>>>
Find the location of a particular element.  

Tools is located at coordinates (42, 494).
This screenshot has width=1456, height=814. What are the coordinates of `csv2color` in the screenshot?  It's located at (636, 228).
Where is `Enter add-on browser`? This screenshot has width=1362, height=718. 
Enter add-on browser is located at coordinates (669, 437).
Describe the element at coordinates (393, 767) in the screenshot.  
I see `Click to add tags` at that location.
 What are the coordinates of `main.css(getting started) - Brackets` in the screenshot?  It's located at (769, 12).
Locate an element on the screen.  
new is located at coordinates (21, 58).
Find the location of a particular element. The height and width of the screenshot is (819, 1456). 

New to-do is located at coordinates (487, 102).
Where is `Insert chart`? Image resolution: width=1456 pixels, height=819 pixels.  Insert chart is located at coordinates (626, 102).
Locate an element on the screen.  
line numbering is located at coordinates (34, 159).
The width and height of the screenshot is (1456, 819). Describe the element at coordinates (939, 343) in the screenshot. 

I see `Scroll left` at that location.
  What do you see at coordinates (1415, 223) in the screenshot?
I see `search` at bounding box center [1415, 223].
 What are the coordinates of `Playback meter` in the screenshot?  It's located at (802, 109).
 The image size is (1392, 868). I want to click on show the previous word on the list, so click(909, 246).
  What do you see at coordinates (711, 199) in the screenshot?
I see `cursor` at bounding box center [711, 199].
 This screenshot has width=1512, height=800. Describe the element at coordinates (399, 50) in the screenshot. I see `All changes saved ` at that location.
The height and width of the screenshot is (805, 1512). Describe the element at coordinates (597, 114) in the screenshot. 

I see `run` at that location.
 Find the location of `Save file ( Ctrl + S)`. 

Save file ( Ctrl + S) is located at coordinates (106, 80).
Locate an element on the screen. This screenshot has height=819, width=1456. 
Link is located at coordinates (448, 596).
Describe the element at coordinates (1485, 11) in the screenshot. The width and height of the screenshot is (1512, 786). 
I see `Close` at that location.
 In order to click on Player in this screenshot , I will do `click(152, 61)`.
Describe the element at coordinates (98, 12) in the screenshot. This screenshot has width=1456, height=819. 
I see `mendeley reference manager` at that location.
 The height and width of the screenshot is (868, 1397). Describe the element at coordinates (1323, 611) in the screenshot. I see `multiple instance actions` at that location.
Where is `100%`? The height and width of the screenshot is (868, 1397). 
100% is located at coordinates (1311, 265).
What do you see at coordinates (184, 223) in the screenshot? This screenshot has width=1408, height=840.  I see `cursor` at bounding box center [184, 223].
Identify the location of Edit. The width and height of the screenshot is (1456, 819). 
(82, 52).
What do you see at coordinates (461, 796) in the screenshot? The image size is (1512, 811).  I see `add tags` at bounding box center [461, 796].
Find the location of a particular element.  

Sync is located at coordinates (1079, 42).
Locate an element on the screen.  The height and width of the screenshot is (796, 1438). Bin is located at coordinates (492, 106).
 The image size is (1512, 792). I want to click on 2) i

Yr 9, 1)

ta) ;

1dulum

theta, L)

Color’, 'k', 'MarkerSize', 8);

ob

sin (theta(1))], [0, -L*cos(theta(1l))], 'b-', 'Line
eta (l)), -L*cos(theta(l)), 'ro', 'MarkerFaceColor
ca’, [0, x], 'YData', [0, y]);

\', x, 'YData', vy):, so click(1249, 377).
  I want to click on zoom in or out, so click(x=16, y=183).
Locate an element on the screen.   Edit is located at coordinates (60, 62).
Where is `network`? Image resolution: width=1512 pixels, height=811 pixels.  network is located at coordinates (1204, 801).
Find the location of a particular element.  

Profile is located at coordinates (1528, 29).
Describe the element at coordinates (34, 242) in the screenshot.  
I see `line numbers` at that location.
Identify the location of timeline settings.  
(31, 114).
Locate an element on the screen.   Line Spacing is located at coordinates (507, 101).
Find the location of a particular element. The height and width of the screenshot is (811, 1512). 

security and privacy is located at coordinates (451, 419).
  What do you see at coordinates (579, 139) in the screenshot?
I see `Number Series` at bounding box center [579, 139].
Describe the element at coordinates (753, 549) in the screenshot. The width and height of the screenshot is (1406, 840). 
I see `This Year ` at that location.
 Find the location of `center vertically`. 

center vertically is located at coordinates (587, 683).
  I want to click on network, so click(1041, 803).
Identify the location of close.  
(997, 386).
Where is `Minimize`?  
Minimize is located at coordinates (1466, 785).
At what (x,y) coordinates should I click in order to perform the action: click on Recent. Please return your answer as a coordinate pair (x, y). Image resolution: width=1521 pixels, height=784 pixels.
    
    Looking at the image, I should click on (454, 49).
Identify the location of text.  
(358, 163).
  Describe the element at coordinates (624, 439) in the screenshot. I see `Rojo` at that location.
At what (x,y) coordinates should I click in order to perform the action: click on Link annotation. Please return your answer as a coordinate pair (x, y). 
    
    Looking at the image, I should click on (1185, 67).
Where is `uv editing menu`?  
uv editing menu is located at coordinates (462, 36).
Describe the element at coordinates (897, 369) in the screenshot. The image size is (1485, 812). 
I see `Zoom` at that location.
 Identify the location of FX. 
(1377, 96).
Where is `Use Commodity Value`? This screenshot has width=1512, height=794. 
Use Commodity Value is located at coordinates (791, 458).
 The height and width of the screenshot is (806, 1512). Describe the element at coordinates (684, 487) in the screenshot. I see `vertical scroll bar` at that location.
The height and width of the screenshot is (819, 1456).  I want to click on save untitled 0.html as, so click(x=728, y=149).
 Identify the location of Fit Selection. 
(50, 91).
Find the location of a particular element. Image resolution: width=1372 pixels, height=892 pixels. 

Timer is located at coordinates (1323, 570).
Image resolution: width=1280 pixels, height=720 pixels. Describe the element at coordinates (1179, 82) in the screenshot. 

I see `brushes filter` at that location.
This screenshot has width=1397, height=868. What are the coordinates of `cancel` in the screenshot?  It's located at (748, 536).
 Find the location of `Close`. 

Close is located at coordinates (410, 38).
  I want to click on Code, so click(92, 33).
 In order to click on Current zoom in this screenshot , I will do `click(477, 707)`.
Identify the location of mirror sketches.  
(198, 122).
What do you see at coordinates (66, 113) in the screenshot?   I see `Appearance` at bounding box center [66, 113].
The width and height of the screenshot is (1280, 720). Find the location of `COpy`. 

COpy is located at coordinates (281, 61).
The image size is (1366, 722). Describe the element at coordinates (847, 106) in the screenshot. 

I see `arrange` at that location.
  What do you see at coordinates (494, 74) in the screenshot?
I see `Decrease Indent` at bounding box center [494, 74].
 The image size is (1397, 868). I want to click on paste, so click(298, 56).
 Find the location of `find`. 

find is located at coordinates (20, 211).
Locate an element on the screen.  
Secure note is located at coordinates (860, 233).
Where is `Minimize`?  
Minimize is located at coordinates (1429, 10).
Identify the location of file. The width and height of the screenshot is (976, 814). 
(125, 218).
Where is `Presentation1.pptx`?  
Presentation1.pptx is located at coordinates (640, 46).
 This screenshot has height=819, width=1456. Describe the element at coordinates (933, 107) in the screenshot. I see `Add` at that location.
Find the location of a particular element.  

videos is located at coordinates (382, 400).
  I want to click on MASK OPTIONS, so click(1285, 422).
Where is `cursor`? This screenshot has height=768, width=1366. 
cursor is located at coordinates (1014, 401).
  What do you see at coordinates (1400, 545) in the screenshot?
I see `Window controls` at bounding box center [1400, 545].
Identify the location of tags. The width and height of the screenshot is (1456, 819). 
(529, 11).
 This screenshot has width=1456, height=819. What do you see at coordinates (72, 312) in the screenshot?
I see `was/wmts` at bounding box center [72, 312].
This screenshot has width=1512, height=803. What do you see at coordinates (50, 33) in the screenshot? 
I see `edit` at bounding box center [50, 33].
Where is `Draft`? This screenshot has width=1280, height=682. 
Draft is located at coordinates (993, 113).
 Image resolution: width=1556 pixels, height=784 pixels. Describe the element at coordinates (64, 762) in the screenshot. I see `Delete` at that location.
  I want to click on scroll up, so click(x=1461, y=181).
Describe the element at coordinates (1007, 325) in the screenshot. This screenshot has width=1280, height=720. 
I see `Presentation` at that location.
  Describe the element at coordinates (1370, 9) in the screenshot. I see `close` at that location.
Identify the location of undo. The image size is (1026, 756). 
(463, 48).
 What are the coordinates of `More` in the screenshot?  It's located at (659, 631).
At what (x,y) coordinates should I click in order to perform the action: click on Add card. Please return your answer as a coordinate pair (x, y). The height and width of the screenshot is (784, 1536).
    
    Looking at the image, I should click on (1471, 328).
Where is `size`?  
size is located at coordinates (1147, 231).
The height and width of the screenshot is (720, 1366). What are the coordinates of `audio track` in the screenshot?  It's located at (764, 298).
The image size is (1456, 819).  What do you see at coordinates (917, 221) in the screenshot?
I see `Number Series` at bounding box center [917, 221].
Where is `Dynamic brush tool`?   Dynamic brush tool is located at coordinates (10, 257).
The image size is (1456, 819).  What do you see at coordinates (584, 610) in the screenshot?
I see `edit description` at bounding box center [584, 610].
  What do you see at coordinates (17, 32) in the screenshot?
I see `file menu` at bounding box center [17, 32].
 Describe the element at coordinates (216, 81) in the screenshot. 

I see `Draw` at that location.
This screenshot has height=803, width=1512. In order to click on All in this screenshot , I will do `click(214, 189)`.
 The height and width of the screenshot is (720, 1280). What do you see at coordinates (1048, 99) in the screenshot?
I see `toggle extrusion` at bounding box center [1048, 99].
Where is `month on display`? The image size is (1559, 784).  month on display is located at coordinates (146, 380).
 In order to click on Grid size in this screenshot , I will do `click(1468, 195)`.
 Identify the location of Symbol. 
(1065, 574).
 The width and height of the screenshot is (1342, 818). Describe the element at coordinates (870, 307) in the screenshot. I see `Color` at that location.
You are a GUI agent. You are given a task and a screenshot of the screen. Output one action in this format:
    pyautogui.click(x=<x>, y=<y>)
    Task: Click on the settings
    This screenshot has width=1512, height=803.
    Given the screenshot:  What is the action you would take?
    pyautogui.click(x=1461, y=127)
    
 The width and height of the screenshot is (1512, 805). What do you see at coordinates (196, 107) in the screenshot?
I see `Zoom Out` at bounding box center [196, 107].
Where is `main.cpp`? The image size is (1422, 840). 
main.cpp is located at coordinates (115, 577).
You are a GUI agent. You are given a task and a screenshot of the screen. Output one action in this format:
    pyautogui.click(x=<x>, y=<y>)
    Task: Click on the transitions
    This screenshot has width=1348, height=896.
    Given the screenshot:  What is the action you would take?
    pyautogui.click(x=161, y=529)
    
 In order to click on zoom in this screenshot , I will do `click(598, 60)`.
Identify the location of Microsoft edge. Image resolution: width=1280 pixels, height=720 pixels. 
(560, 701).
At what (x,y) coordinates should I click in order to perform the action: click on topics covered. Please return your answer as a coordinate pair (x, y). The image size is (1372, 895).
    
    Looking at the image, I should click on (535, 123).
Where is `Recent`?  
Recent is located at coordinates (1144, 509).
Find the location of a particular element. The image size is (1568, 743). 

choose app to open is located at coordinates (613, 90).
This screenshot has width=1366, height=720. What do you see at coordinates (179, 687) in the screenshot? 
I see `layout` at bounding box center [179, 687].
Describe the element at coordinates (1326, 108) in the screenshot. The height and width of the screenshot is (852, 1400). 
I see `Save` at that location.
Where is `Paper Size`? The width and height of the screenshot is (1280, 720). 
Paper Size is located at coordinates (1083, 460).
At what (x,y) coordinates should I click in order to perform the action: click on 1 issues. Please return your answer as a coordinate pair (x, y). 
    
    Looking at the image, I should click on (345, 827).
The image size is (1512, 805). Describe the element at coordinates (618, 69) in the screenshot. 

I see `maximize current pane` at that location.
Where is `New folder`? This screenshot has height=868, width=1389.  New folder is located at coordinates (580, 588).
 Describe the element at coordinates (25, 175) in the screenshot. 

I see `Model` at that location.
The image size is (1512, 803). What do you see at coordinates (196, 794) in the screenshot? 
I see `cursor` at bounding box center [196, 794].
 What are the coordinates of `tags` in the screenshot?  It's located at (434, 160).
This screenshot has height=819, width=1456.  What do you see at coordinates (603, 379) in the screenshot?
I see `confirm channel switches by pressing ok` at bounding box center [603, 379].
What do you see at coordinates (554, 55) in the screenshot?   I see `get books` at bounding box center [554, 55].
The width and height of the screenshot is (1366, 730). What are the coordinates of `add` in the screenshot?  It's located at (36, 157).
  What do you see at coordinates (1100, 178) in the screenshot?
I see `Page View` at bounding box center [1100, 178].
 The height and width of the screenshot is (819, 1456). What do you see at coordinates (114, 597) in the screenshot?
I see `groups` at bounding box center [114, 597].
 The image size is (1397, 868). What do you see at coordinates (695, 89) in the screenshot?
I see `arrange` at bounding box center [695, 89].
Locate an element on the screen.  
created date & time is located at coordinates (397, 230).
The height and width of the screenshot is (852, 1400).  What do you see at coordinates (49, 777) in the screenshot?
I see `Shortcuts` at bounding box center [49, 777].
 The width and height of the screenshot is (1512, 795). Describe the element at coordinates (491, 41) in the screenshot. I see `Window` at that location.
<<<
Exercise. Copy the material above word for word, from its first line through the line containing "Enter add-on browser is", and stop there.

Task result.
Find the location of a particular element.  

Tools is located at coordinates (42, 494).
This screenshot has width=1456, height=814. What are the coordinates of `csv2color` in the screenshot?  It's located at (636, 228).
Where is `Enter add-on browser`? This screenshot has width=1362, height=718. 
Enter add-on browser is located at coordinates (669, 437).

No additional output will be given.